What’s special about DBX is that every year small adaptations are made to the route, so as not to bore riders with predictability. As a result, in 2017 riders could choose from four route options: the 75km Bone Crusher, 45km Long Claw, 30km Blood Serpent and 15km Slow Beer. Despite the cool weather, the rocky singletracks and thick sand en route would prove a challenge for even the most skilled riders – plus there was the small issue of thorns to contend with. But more on that later…
Back to the Bone Crusher. Oh yes– how could I forget? Every year it grows in distance, elevation gain and reputation. It’s one tough route. The first 45km are super-fast and this always seems to trick newbie riders into gassing it from the start, blissfully unaware of what torment lies in wait. See, I did this event last year (read 2016 race report here), and even from my limited experience I know it requires you to leave a little in reserve for the last 30km – which comprises around 900m of vertical ascent!
The terrain was pretty rough. Corrugated and loose, it split up the group almost immediately. I felt for those poor souls on their hardtails – ouch. The first 20km forces riders to jostle with each other for a prime position heading into the singletrack. As a result the bunch was whittled down to around 20 riders before the tunnel near Wolwefontein, and again soon after, into three smaller groups of five. Owing to the nature of the topography and the many switchback descents and climbs of the superbly-crafted Wolvefontein tracks, the breakaway – read ‘ridiculously strong top five’ – was always in sight, taunting us (the chasing bunch) to ride harder and push a little more. In reality, however, they were long gone.
The cooler conditions and damp terrain did little to stave off the devil thorns that were out in full force. I hate thorns. Deeply. After sustaining multiple unsealable punctures the week before at the Amarider 100-Miler in Malmesbury, I wasn’t particularly in the mood to retire from my second race in as many weeks. So I made it my personal mission to avoid riding on any of the verges or ‘middelmannetjies’. Despite my efforts, I still managed to attract several thorns somehow, but none were detrimental enough to warrant a stop. A couple of my mates, however – Willie Calitz and Deon Brenner – weren’t as lucky, and lost valuable minutes and momentum because of those prickly pests.

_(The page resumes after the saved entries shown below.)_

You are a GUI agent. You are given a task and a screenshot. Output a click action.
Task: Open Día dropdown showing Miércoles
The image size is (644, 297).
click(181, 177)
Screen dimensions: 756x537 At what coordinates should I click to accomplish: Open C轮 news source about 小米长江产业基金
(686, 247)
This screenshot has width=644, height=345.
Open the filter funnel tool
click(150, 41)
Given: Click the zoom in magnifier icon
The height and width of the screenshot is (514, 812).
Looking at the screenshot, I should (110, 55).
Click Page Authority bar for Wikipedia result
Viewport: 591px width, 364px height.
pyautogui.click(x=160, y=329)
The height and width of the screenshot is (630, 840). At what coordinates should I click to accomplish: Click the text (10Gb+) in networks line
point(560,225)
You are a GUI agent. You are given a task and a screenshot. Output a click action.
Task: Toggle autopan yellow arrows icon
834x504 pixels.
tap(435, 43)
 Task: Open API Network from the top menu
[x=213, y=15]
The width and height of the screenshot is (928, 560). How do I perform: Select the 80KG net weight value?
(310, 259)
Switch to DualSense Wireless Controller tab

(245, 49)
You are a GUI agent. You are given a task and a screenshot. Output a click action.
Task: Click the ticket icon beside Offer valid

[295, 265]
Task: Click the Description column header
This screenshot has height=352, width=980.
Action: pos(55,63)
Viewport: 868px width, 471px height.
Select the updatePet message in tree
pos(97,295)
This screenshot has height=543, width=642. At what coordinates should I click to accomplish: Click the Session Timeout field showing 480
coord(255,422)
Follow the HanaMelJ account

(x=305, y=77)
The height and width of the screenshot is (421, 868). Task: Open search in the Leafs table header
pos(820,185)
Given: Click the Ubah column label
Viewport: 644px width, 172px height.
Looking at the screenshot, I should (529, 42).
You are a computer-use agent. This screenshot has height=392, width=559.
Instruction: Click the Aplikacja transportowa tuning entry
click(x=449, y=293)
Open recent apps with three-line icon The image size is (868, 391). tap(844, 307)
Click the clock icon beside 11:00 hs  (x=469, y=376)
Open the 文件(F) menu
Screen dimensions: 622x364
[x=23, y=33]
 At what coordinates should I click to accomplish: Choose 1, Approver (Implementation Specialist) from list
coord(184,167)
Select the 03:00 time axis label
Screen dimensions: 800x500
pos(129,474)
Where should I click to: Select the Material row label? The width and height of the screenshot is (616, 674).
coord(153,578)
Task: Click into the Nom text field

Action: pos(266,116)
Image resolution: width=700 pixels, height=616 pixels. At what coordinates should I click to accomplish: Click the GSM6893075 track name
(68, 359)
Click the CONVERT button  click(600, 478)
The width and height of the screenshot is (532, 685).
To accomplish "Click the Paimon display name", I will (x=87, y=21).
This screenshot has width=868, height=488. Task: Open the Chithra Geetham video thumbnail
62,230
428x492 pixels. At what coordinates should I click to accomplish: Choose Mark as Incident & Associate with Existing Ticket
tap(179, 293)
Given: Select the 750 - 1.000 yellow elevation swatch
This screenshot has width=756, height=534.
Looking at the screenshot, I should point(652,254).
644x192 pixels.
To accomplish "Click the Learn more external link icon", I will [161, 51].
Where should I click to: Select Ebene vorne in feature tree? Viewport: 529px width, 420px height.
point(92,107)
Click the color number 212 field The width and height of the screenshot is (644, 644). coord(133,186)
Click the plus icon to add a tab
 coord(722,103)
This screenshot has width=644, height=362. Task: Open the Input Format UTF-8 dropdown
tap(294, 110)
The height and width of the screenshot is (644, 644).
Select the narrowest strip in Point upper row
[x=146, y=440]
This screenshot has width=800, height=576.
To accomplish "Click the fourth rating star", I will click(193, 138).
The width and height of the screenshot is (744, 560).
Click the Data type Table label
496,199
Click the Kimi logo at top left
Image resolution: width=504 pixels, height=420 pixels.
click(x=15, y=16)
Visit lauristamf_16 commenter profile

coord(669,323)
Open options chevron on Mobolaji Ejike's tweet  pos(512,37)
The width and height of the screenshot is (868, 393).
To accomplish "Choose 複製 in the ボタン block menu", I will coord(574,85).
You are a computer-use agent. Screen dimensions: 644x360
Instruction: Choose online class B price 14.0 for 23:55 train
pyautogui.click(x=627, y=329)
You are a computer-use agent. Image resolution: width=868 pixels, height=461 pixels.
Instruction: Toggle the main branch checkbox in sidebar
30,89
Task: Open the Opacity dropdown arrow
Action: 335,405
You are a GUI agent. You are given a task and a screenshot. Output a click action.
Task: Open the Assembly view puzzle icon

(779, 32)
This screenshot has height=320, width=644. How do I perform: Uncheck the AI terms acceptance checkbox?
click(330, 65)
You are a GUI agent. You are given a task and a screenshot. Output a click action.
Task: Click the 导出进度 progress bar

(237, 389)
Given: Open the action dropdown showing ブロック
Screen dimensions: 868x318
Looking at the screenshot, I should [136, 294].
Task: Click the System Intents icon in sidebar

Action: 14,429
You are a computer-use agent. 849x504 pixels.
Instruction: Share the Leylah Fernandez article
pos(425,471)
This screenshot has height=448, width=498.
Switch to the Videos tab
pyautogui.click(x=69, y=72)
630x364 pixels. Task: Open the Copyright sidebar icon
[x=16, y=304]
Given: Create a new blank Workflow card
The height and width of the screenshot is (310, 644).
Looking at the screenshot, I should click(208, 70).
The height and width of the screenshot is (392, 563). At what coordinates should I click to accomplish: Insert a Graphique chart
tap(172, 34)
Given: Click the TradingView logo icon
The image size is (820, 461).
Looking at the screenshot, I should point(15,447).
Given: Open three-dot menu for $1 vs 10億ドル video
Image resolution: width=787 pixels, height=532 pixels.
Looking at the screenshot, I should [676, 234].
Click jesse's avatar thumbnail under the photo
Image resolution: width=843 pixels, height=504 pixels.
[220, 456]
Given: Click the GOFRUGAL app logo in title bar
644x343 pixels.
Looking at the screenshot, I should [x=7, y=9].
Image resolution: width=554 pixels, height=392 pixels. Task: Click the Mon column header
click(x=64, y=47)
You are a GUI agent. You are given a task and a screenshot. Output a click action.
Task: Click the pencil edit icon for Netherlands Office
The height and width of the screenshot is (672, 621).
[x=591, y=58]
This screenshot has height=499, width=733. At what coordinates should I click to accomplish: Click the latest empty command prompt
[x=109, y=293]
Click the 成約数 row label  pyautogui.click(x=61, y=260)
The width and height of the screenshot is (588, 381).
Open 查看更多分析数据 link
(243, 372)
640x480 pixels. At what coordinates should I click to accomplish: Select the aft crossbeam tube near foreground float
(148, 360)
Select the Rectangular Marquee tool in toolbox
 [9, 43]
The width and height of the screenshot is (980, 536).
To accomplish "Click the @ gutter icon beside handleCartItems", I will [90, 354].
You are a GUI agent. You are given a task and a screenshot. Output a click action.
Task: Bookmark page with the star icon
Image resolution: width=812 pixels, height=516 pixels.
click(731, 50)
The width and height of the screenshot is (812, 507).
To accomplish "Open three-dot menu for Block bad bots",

After darting around the singletracks of Wolwefontain the route swung back to Darling along the train tracks before heading out into the unknown. I say ‘unknown’, because this year the route took a surprising turn. Those clever enough to have scrutinised the route profile would have noticed the nasty little bump at the 46km mark – the 6km Kapokberg, and its 6 per cent average gradient. Should this not be called the Bone Crusher, guys? Seriously. Thankfully, the bastard was negotiated in thick mist, so we couldn’t really see what was coming.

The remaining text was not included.